Capítulo Vinte e Dois: A Convidada do Meu Pai
A silhueta da mulher lembrava em parte a da mãe, até o modo de caminhar era semelhante. Ai Qianqian não pôde deixar de se admirar com a constância do gosto estético do pai, esquecendo-se por um instante de responder ao aceno da mulher; só quando ela se aproximou e tirou os óculos escuros, Qianqian baixou a placa de recepção e a cumprimentou educadamente.
— Olá, eu me chamo Ai Qianqian. Por favor, você é...?
— Eu sou Feng Chun, agradeço por ter vindo me buscar.
Feng Chun acenou levemente com a cabeça para Ai Qianqian, recolocou os óculos escuros e puxou a mala branca de vinte polegadas ao sair do cercado.
— Deixe que eu levo.
— Não se preocupe.
A voz da mulher era quase sem inflexão, impossível perceber qualquer emoção; a expressão em seu rosto lembrava a superfície serena de um lago, e mesmo sob a maquiagem discreta, era possível notar traços do tempo. Ai Qianqian não insistiu em ajudar Feng Chun com a mala, apenas avisou ao pai pelo aplicativo de mensagens que já havia recebido a convidada no aeroporto.
Mal enviou a mensagem e o telefone tocou.
— Filha, obrigada pelo esforço! Quando eu voltar, vou te dar uma bela recompensa.
Ao ouvir o agradecimento do pai, Ai Qianqian sentiu-se um pouco desconfortável; para ela, era natural fazer o possível para ajudar na felicidade do pai. Mas não podia demonstrar, precisava fingir que não sabia como organizar a agenda da convidada, nem se conseguiria cumprir a tarefa.

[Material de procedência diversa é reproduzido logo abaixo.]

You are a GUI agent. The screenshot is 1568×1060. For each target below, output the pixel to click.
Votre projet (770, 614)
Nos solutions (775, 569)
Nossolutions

— Ainda não me deu a verba para recepção!
Qianqian disse, fazendo um biquinho travesso, e ao virar-se percebeu que Feng Chun já estava com a mala uns três ou quatro metros à frente, parada de lado, como se observasse o ambiente ao redor.
Olhando de relance para a silhueta esguia de Feng Chun, por um momento os olhos de Qianqian se perderam, como se visse a mãe, serena e delicada como um crisântemo.
— Não precisa de nada especial, basta atender ao que a convidada precisar. A verba já foi transferida, então conto com você — respondeu Ai Hongshi, rindo, antes de desligar.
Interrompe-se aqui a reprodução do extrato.